In a way, learning this consciously, by paying attention, gave me an advantage. I realised, with horror, that people speak past each other all the time. I realised that what one person says is not what the other person hears. I realised that two people can be being factually correct and honest and still be having two completely different conversations. I realised that people would over-interpret body language, and come to opposite conclusions, fuelled by what they wanted and what they feared, and not at all by what was being said.

My instinct – one that I still have, so strong that it is almost overwhelming – is to say “Wait. Stop.”

“Wait. Stop. Stop. Listen. Listen.” To point at one party. “You are saying that X, because of Y, is Z.” To point at the other. “You are pointing out that, given the fact of Y, Z and X are the same thing. You are saying the same thing. Stop arguing.”

If you think this sounds an awful lot like an undergraduate humanities tutorial, you’d be right. I can think of at least six subjects I took, off the top of my head, where a good half the time was wasted by people talking past each other, because they didn’t stop to think about the baggage- the nuance- the expectation- of speech.

Watching characters arguing in TV shows is a special torture. “Wait. Stop.” They don’t say or ask the simple things that could resolve the situation. They don’t wind back to find out what they really mean. They leap to wild conclusions about what has been said. Their inability to understand one another, to sit down and find their common language, is a plot device, and it is almost physically painful to me. I once put down a book I loved for eighteen months, because the big misunderstanding, as a plot device, gives me profound anxiety.

I am terrified of being misunderstood.

I’m human. Being misunderstood is inevitable.

I now take a great deal of care when I communicate. I add in disclaimers. When I say that something makes me happy, that I love something, I always add that “this works for me. It might not work for you.” We live in a world where, whenever you say you are happy about something, whenever you say you have done something that works for you, you are supposed to be judging people who do different things and want different things. I’m not. I’m honestly not. I love exercise, and I talk about exercise all the time. I love the way it makes me feel. I love that I can walk around without pain. But my talking about gym does not mean I think everyone should go to gym. My love of diving and writing does not mean I think everyone will love diving and writing. My fondness for my monogamous, married, heterosexual relationship does not mean I think everyone should be monogamous, married, heterosexual or in a relationship.

I do not expect people to share my preferences. I do not expect people to share my fears or my drives. I fully believe myself to be odd, but then, I also believe that everyone is odd.

That’s the problem. We speak the same language (well, let’s assume that for the moment) but everyone is carrying a different lexicon.

I wish I did not have to use disclaimers. I wish I could just happily, boldly say that I am not interested in something without it being an insult to the person who is interested in that thing. I wish it was alright for people to like different things, want different things and need different things, without having to state outright, every time, that I understand this, and it should be assumed in everything I say.

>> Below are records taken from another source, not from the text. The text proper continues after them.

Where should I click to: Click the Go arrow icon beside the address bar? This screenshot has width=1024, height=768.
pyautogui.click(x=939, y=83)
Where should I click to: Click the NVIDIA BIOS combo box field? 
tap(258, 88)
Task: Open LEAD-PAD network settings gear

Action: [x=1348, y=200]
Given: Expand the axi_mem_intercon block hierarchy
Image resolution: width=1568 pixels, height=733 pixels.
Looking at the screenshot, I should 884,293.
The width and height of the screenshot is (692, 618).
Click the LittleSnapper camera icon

But my lexicon is peculiar to me. My assumptions, and the nuance that I inject into words, are peculiar to me. There are some common cultural associations, but these are so layered. They all mean slightly different things to different people.

Now, I see, I’m belabouring the point. It just bothers me. Being able to communicate with one another, being able to speak clearly, to dig through the baggage and the confusion to find out what you’re actually trying to say – these are so important, so crucial to being a human being who has to relate to other human beings. The people we are closest to get to build a new dictionary for us. They’ve learned our language.

I just wish that wasn’t such a painful process.

Maybe one day it won’t be.

Until then, I will keep trying to be very careful, and sometimes I will be blunt and careless. I will misunderstand. I will be misunderstood. I will hurt, and be hurt, and I will say sorry.